The metabolic sensor LKB1 regulates ILC3 homeostasis and mitochondrial function

Group 3 innate lymphoid cells (ILC3s) are tissue-resident cells that sense environmental cues at mucosal surfaces and produce interleukin 17 (IL-13) and interleukin 22 (IL-22) to control infections and promote tissue homeostasis. The metabolic sensor liver kinase B1 (LKB1) integrates intracellular stress, metabolism and mitochondrial function to promote the development and effector functions of a variety of immune cells; however, the role of LKB1 in ILC3 function remains unknown.

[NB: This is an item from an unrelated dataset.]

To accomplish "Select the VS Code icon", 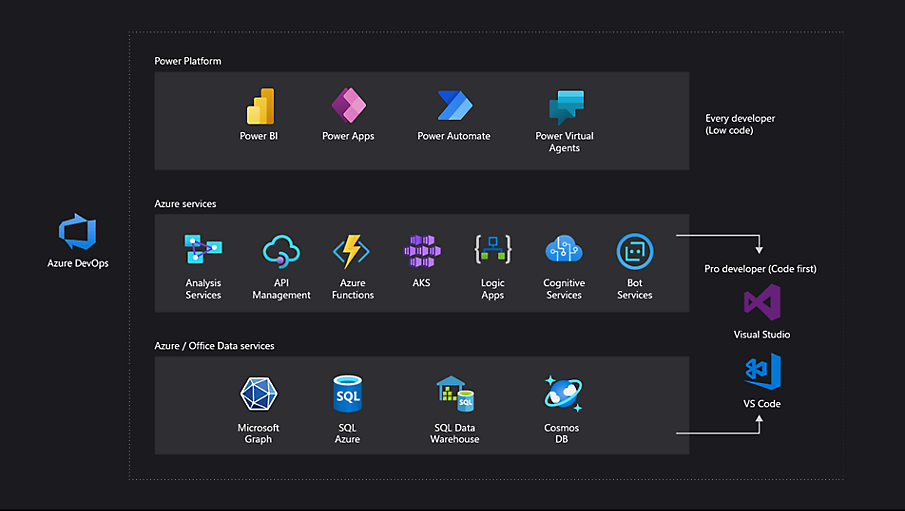I will [762, 371].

Here we show that LKB1 is crucial for ILC3 homeostasis, cytokine production and mitochondrial function. ILC3-specific LKB1 deletion resulted in reduced ILC3 numbers and IL-22 production and a proportional increase in IL-17 production. LKB1-deficient ILC3s had decreased survival, dysregulated expression of ILC marker genes, mitochondrial disfunction with lipid accumulation. In vitro cultures with both inhibitors and activator of LKB1 downstream kinases showed that LKB1 regulation of ILC3 survival and IL-22 production requires signaling through AMP-activated protein kinase (AMPK) and MAP/microtubule affinity-regulating kinases (MARKs), while salt-inducible kinases (SIKs) signaling restrains excessive IL-17 production. Our work reveals that metabolic regulation of enteric ILC3 function by a LKB1-dependent signaling network is crucial to promote intestinal immunity and tissue homeostasis.